= James Morton (physician) =

Australian physician and advocate for children with autism

James Morton is an Australian medical doctor and advocate for children with autism spectrum disorders. Morton is a specialist haematologist and oncologist at Brisbane's Mater Hospital and a senior specialist with the Leukaemia & Bone Marrow Transplant Service at the Royal Brisbane and Women's Hospital.

==Early life==
Dr James Morton was born in Brisbane, Queensland.

Morton graduated with a MB BS from the University of Queensland in 1987 with a university medal and completed his general medical training in 1991.

==Career==
In 1996, Morton travelled to the United States where he was an international fellow at the Fred Hutchinson Cancer Research Center in Seattle, before returning to Australian in 1998.

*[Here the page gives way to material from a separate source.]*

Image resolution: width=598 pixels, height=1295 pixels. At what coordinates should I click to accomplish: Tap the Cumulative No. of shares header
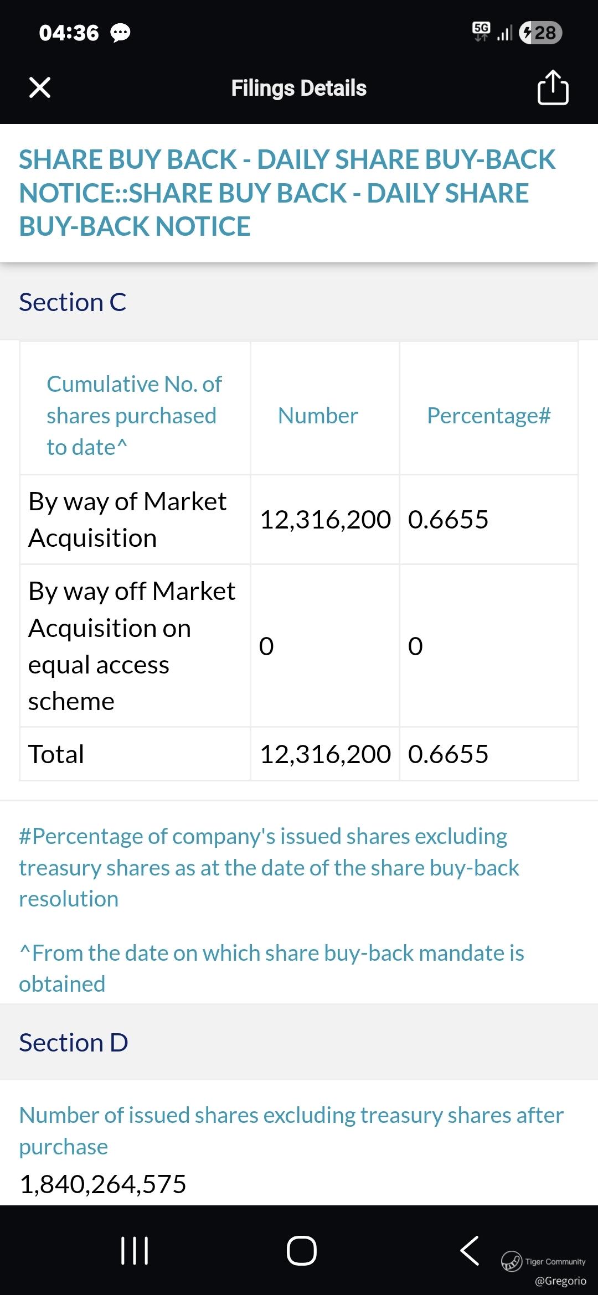pyautogui.click(x=134, y=415)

Morton was previously board member of Icon Cancer Care and the Leukaemia Foundation, where he was credited with developing the World's Greatest Shave initiative into an annual national campaign from a one-off event in Lismore, New South Wales.

Morton is arguably best known for his advocacy of children with autism.

Following a report commissioned by Morton, Australian Prime Minister John Howard announced that $190 million of additional funding would be delivered to support services for autistic children. The funding announcement was welcomed by Morton who described it as a "monumental package".

Morton was named in the 2015 Australia Day Honours and was made a Member of the Order of Australia in recognition for his significant service to children with autism spectrum disorders and to the field of oncology.

On Queensland Day in 2020, Morton was named as a Queensland Great.